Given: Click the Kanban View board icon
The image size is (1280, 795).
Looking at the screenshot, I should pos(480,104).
====
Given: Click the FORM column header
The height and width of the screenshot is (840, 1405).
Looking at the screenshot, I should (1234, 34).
====
## [REQUIRED ACTION]
Whenever a line of the entries contains the string "Click", copy that line.

## [SOLUTION FOR THIS TASK]
Given: Click the Kanban View board icon
Given: Click the FORM column header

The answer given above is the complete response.